I cannot change the mistakes I have made in the past but I can use them to guide me towards the future. I will not make the same faults I did with my future significant other. I have always learned best through failure. And I continue to learn and apply changes to my active life. I am smarter than I was a year ago. I am more experienced.
However bittersweet these experiences, I learned much about love. While most people say they know what love is, I am not afraid to say that I don’t. I felt as if I didn’t know what love is. By no means do I suggest that I do know what love is after one relationship, but I have a better understanding of it than I had before. Consider love as a program. At its first creation, you think it’s such a fascinating creation. But after a while you realize there are bugs and that the program is complex. You call that version 1.0. And as you experience more and learn more about love, you update your program. It isn’t important that you figure out the whole program at once. What’s important is that you figure out to create a stable version for your program. At that point, you have learned what love is. Love is defined through a coalition of experiences.

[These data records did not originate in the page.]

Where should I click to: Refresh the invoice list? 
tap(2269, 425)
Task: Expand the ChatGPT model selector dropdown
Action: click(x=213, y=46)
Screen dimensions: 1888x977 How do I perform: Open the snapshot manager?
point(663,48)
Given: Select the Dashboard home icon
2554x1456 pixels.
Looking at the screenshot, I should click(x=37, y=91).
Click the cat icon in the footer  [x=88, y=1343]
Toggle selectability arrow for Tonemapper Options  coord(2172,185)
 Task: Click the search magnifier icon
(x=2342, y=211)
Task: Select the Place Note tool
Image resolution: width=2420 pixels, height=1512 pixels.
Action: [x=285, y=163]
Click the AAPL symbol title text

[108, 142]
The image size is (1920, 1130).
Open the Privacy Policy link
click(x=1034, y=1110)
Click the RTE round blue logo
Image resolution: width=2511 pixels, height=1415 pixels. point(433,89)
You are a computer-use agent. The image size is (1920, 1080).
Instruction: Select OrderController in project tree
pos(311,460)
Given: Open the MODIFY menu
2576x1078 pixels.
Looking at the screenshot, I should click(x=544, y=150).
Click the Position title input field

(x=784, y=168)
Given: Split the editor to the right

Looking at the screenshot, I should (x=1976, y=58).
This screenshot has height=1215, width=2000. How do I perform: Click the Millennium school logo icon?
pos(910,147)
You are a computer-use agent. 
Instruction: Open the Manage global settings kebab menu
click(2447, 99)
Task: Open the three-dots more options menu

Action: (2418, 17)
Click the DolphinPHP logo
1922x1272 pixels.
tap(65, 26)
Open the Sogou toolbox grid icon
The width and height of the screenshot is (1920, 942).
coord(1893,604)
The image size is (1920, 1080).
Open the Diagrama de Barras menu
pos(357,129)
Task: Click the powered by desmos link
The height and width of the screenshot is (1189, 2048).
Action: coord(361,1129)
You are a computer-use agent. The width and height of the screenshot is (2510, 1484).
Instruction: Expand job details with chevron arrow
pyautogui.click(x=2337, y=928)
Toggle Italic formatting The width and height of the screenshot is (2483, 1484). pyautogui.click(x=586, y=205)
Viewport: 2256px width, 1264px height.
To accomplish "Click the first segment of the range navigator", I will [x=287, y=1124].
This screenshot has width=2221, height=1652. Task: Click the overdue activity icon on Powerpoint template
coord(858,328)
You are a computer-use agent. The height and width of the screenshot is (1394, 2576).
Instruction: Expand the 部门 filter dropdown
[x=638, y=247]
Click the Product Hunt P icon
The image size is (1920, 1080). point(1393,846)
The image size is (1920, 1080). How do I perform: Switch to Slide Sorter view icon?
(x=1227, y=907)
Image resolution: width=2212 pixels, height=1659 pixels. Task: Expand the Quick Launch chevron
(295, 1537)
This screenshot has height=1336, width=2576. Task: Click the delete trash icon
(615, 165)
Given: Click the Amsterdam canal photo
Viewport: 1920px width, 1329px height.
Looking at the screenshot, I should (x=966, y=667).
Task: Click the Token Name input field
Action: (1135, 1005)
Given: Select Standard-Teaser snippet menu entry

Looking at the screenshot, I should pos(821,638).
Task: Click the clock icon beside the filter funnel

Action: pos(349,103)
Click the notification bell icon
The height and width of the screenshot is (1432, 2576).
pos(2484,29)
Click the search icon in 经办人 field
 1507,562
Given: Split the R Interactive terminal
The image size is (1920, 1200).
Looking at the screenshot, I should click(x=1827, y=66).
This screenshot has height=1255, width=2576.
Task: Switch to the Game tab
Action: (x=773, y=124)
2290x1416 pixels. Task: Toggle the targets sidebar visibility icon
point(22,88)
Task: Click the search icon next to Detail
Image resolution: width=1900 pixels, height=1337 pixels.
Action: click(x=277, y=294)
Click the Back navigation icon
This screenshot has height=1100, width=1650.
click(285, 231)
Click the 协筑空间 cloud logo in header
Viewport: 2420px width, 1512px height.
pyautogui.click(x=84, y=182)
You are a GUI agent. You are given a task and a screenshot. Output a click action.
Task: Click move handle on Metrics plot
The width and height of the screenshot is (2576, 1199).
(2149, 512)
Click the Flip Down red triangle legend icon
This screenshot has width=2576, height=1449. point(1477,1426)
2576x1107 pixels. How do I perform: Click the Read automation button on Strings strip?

With this new perspective, I look back and realize that my first relationship was absolutely great. It was not perfect. The fact that it wasn’t makes it so much more human and enjoyable. If given the chance, I would change how I did certain things in the past but I have let go of the regret that had once consumed my life. My experiences, both good and bad, define the person I am today.
In just the last year, I’ve learned much about my health, mind, and emotions. I’ve been places that I’ve never been before and shared experiences with some of the most interesting people I’ve ever met. This last year seemed like such a long period of time yet is just a fragment of my life. Yesterday I was 19. Today I turned 20. And before I know it, tomorrow I will turn 40. Time is running and we need to keep up. So the question is, what are you going to do with your time?